Pheasant hunting in England

December 17, 2012

Lewknor, southern England

By Eddie Keogh

Photographically it’s been a year of shooting new sports. Mainly Olympic and Paralympic sports but this past week it’s been country sport in the form of pheasant shooting. It’s funny but it’s only now as I sit down and write this blog that I’ve realized the connection.

The skills in shooting game gave rise to the Olympic sport of trap shooting . Trapshooting was originally developed to provide a method of practice for bird hunters, even the targets were called clay pigeons. But I doubt the Olympians started the day with a glass of Sloe gin or cherry brandy – though on a cold December morning it does hit the spot.
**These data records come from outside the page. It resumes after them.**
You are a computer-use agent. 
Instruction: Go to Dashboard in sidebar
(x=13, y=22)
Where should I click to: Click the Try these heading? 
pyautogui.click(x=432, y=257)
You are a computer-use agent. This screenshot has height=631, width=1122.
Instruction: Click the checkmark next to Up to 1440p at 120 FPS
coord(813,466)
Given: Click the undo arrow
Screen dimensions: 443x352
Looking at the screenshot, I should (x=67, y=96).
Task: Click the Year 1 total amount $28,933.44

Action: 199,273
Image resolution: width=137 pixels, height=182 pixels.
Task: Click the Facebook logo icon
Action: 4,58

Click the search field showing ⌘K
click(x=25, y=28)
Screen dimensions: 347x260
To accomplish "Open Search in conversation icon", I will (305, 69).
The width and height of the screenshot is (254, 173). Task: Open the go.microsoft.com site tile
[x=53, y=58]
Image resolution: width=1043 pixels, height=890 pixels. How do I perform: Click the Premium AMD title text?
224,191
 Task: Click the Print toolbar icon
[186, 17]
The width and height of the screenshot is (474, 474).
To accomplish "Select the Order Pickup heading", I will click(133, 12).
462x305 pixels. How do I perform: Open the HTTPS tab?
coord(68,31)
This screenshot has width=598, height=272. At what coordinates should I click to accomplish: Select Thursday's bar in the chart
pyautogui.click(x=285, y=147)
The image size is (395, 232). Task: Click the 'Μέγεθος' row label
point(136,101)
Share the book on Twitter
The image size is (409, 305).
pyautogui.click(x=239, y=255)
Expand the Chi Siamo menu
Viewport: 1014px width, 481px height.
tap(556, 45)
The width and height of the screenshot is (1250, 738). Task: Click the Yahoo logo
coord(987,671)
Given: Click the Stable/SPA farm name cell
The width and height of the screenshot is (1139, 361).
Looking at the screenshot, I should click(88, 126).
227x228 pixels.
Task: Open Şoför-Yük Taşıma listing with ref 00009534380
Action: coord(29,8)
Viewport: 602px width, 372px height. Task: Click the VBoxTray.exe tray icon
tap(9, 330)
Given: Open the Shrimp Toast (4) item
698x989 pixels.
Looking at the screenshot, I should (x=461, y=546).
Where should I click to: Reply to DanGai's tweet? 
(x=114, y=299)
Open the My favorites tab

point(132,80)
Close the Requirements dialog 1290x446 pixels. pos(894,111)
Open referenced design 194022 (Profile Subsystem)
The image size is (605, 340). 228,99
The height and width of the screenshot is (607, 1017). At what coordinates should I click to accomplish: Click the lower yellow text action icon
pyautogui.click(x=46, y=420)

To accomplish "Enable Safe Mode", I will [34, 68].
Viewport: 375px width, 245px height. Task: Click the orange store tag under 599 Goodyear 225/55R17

Land Rovers are lined up outside, while Labradors and Springer Spaniels whine in anticipation because they know what’s coming next. The men, all local farmers wearing every shade of green adjust their breeks and grab their shotguns. The conversation takes a more serious tone as pegs are taken and guns are loaded.

The beaters are seen in the distance approaching an area of long grass, waving flags and making enough noise to disturb any wildlife . The guns are placed evenly around the area in a semi-circle so as the birds take flight they hope to get a well presented angle to take a shot.

Pheasant that fly too low or close are left, a shot like that is considered unsporting. The pheasants are wild birds so there no two shots are the same. No one knows how many pheasant will fly from a run, which direction, which height and which speed. Even trickier is shooting on a foggy day as you don’t see the bird until it’s almost above you. So the skill and the challenge is certainly in following the flight of a rising or curling bird and picking your shot.

The dogs are tied to a stake or their owners and get very excited once the shooting starts and the birds begin to fall. Once the shoot is over and the whistle goes, guns are unloaded and the dogs are released to retrieve the birds which they carry very gently in their mouths and then drop at the feet of their owners.

After the second run, the drinks reappear and it is then you get the feeling this is a very social affair. Here I was witnessing a way of life that has passed down the generations. A chance for friends to get together, enjoy the sport of shooting and bring home the dinner.